Ouvira na emissora de rádio de Lágrima dos Insanos um cantor de música sertaneja, filho de Zequinha dos Carneiros dizer, numa entrevista, que era homem dos três “p”, pobre, preto e da periferia, mas conseguira viver, tornar-se cantor famoso na cidade. Tudo dependia da força de vontade de cada um. Juca dos Carneiros tinha a opinião de que se não fosse da língua dos três “p”, não teria se tornado quem era.

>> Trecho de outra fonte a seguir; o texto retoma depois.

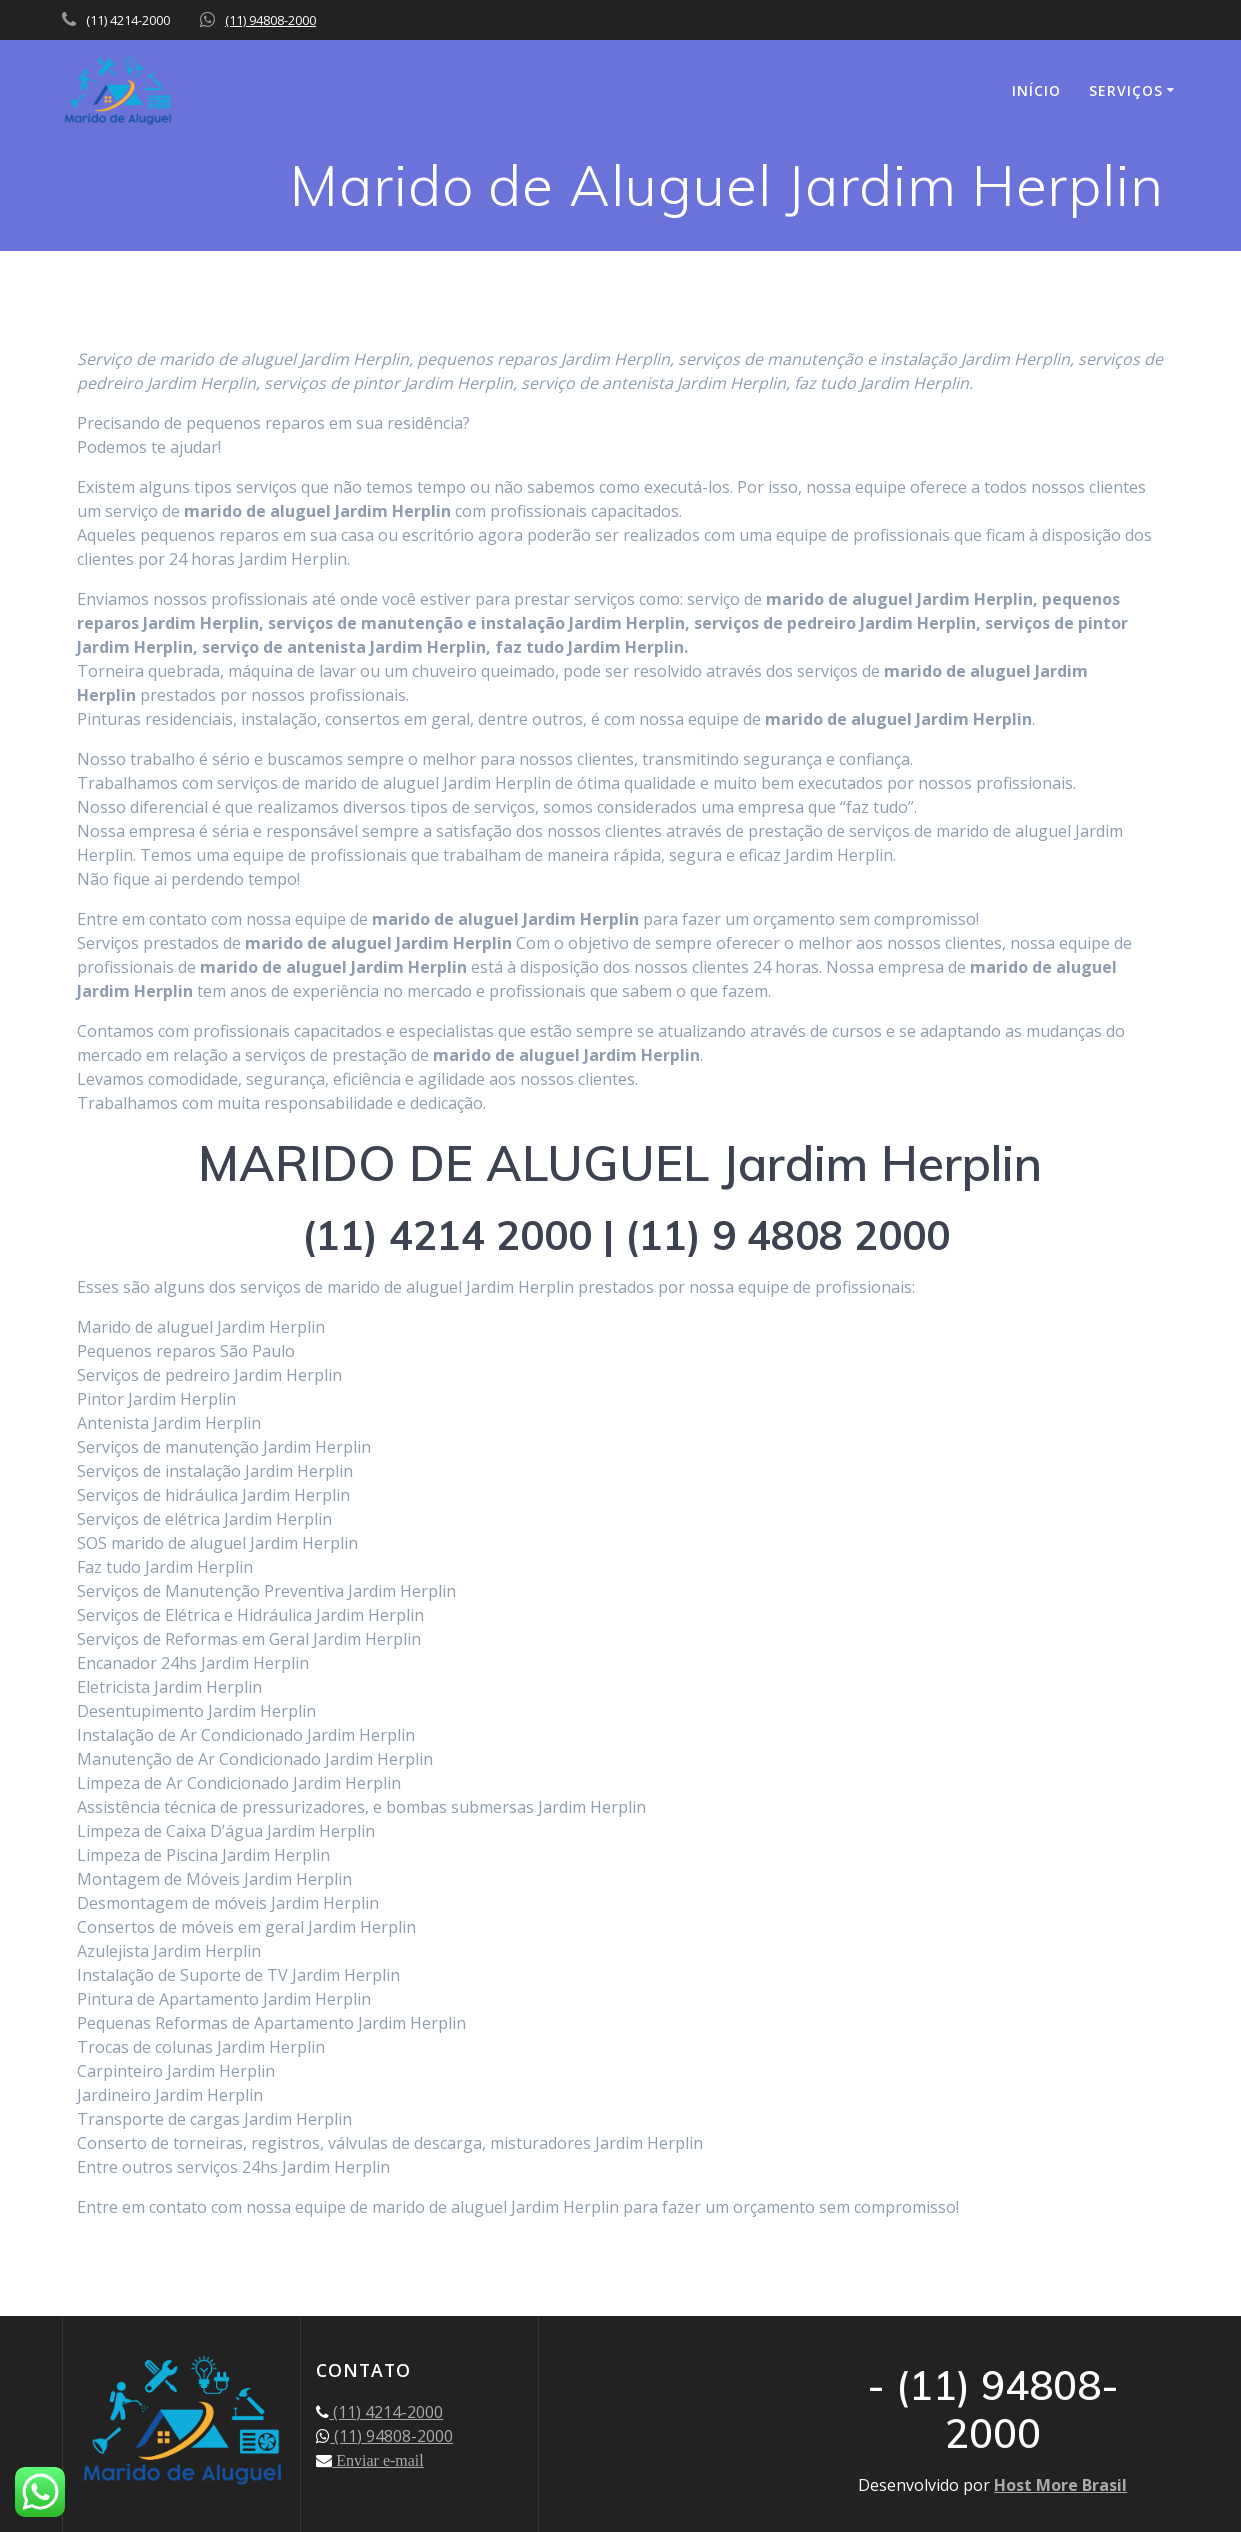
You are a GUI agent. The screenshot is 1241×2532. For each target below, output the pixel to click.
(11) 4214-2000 (386, 2412)
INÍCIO (1036, 90)
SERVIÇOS (1126, 90)
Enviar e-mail (378, 2460)
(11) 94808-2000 (270, 20)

Ele, Ratto Neves, quando ouvira esta entrevista, lembrara-se logo das circunstâncias da vida: pobre, filho de limpadora de buxo, só não era preto. Tornou-se fazendeiro. Mas o que isto podia ter sentido? Tem tudo o que deseja. Mas não consegue se libertar da vergonha. Se isto já não fosse o suficiente, sofre por saber que vai morrer. Nada pôde fazer para mudar sua natureza, ser homem digno de respeito e consideração, ser homem com “h” maiúsculo, isto é, imaculado. Continua com ninharias, mediocridades, mesquinharias. “Que triste condição, meu Deus!...”
Manoel Ferreira Neto
(OUTUBRO DE 2005)


#RIODEJANEIRO#, 11 DE OUTUBRO DE 2018)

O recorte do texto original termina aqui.